**Your objective:** In the espresso forum thread below, condense the paragraph beginning "As above, the best constant" into a short bulleted list that keeps its main facts.

**Source passage:**
Try this to check if your machine is level, it might be the cause that coffee appears in one spout first... worth a looksy

http://coffeetime.wikidot.com/levelling-the-coffee-machine


----------



## Scotford (Apr 24, 2014)

poolfan said:


> However I've noticed that I must not be tamping evenly as can see flow starting earlier from one spout before flow from both


Check that your machine is level at the group head.

Then check you're distributing properly.

Then adjust tamping.


----------



## RazorliteX (Mar 2, 2014)

Not a bad start, however one of your variables needs to change to a constant.

As above, the best constant is to keep the dose level the same. If changing the grind setting reduces/increases the dose, manually adjust until you get the same dose bang on. For reference, the finer you grind, the smaller the dose so you need to increase the grind time to compensate or manually add some more.

Also, as above changing the grind level will require you to conduct a "flush grind" to remove a mix of the old grind particle size and the new particle size. I usually do a 1-2 second mini grind and dispose of the contents.

**Data excerpt:**
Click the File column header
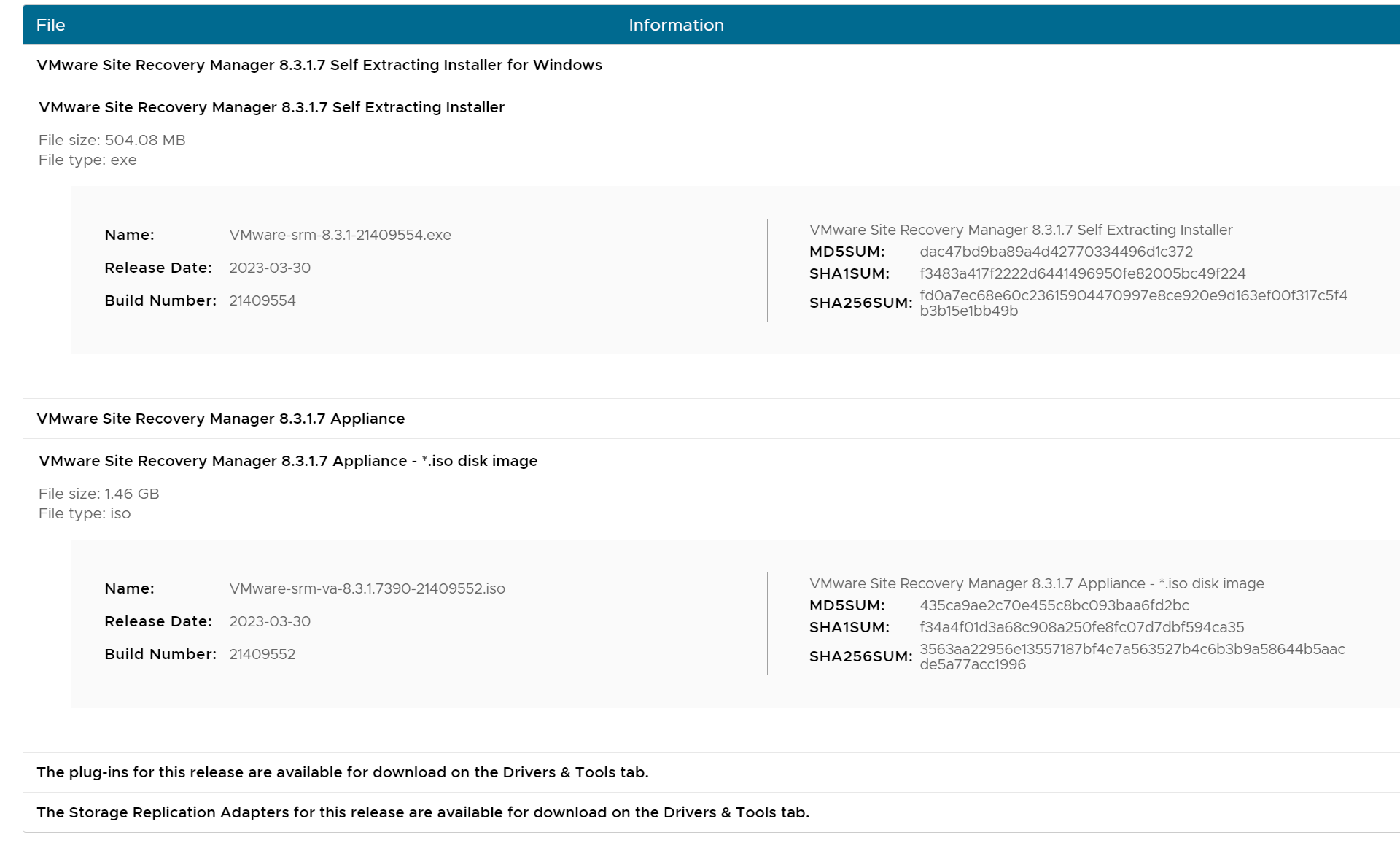The width and height of the screenshot is (1400, 851). tap(50, 25)
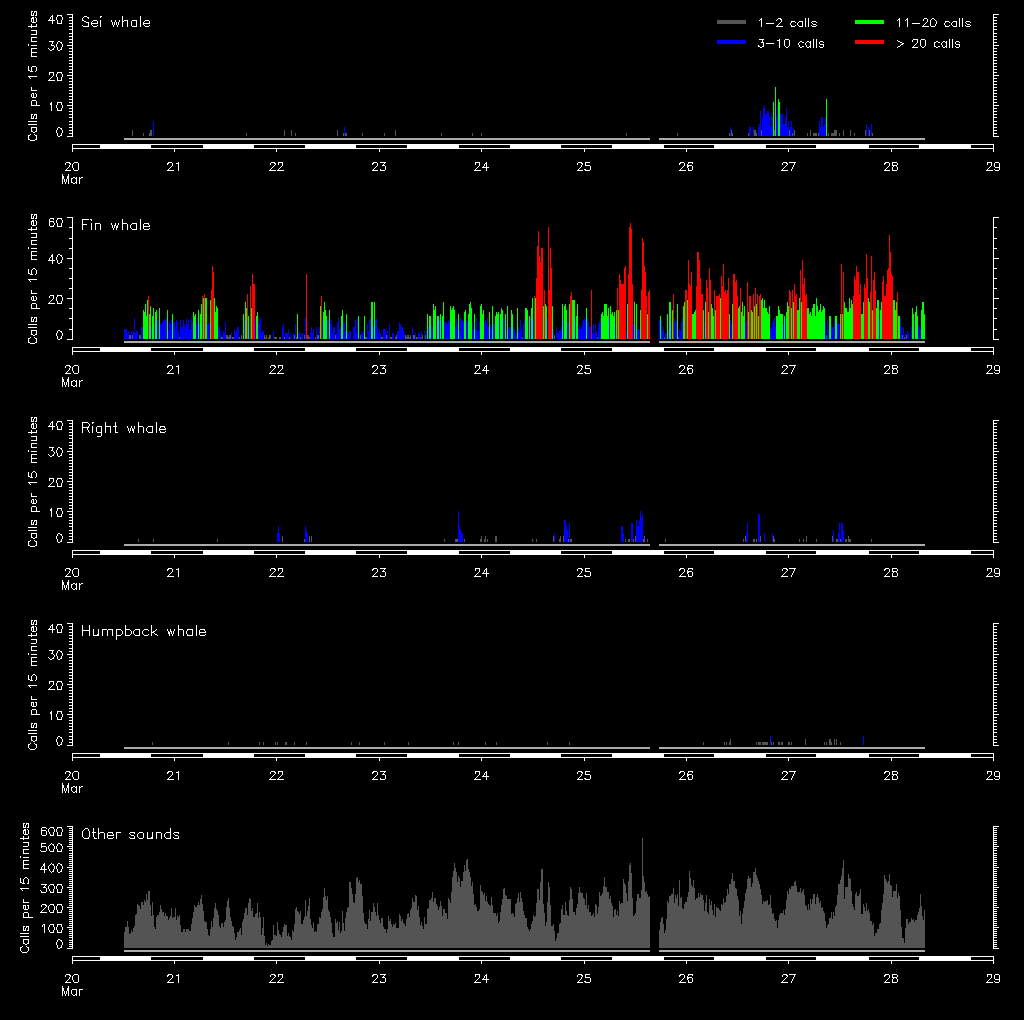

**Final result:**
- The best constant is an unchanged dose.
- If a new grind setting raises or lowers the dose, adjust by hand until the dose matches exactly.
- Finer grinding gives a smaller dose, so lengthen the grind time or add more manually.